Brussels, 13/05/2024.
The integration of AI systems into the educational process offers new ways of learning, teaching, and operating educational institutions efficiently. However, it also presents new challenges for educators who must be aware of the risks to student privacy and the potential discrimination that could arise from perpetuating biases.
The LivAi project brings you a brief guide for administrators of educational institutions, teachers, and anyone interested, following the criteria outlined in the European Commission report “Ethical Guidelines on the Use of Artificial Intelligence (AI) and Data in Teaching and Learning for Educators” (2022).
It will help administrators and teachers question the new methodologies and technologies they will implement in their classrooms, engaging in a positive, critical, and ethical manner. They should ensure that the AI and data analytics systems they use prioritize security, ease of management, and are designed for the common good.
1.Planning for Effective Use of AI and Data in School
When considering the use of AI and data, conduct a collaborative and thoughtful internal school review process.
- Examine how they can use AI systems to positively support teaching and student learning. Conduct a SWOT analysis to identify the strengths and weaknesses.
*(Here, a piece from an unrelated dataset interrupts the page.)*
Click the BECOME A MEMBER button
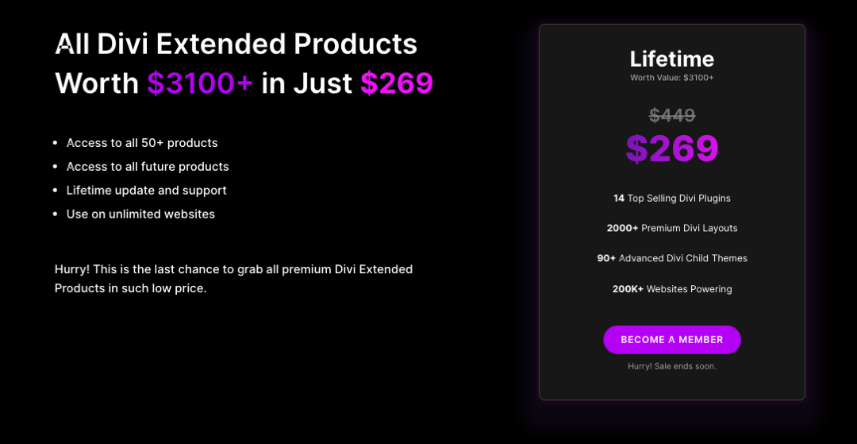pyautogui.click(x=672, y=340)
- Predicting the consequences and the impact of using data and AI in education.
- Use an incremental approach to make the risks manageable and allow flexibility in view of changes. Plan a gradual introduction of these technologies, considering the possible risks, how to monitor them, and how to reduce or stop their execution in case of unexpected effects.
2. Review current AI systems and data use
In accordance with the European Union’s General Data Protection Regulation (GDPR), you should initiate an analysis of the quality of the data to collect, how much data is actually needed, what level of specificity, for how long, and how it will be stored securely. Eventually this process will culminate in the development of a set of policies and procedures before the implementation of AI systems. These measures aim to anticipate and deal with problems when they arise, as well as to communicate to educators, students or legal representatives.
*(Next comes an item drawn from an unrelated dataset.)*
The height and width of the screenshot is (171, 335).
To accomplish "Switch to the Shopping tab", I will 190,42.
These policies should include, at a minimum:
- Ensuring the public procurement of trustworthy and human-centric AI.
- Implementing human oversight.
- Verifying that input data aligns with the intended purpose of the AI system.
- Providing appropriate staff training.
- Monitoring the AI system’s operations and taking corrective actions.
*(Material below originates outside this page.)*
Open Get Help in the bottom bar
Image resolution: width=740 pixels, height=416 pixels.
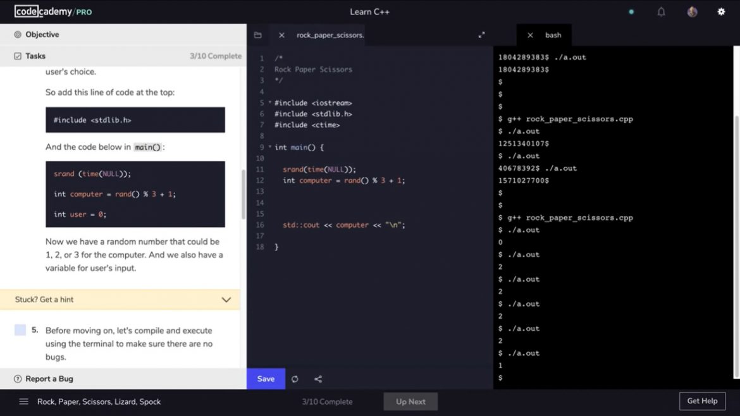click(x=702, y=401)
- Adhering to relevant GDPR obligations, such as conducting a data protection impact assessment.
3. Carry out a pilot of the AI system
The next step is to implement the system through a series of tests, preferably with a pilot group of learners. This will require a plan for evaluating system outcomes, including, for example, increased student learning outcomes, level of user security (emotional, mental as well as data security), financial or energy cost, and other relevant metrics.
To ensure user privacy, data can be kept on the university’s servers, rather than those of the providers. Similarly, information can be collected by groups larger than 25 people to avoid associating data to a certain person.
4.Collaborate with the AI system provider
If using a service provider, carefully examine the documentation and the Service Level Agreement (SLA), ensuring compliance with the GDPR and the text of the European AI Law. Similarly, verify the provider’s availability during implementation and the maintenance services they will offer. Users of AI systems also have the right and responsibility to report any inconsistencies, dangers, or insecurities to the providers that may arise from the service. Additionally, school administrators must establish boundaries to maintain independence from the system vendor.
In conclusion, a good AI governance framework in educational institutions will be characterized by administrators’ and teachers’ knowledge in recognizing that: AI systems are subject to national and EU regulation; the risks of AI use cases in education; knowledge of the AI Act and how it affects educational institutions; and knowledge of how to recognize the use of extraneous work manipulated by AI.
Similarly, a good data governance system in educational institutions will be characterized by administrators’ and teachers’ recognition of: the different ways in which student data is used; how national and EU regulations govern the processing of personal data. They know who has access to student data, how access is controlled and how long it is retained; they know that all EU citizens have the right not to be subject to fully automated decision making; they recognize examples of sensitive data, including biometric data; they know how to weigh the benefits and risks before allowing third parties to process personal data when using AI systems.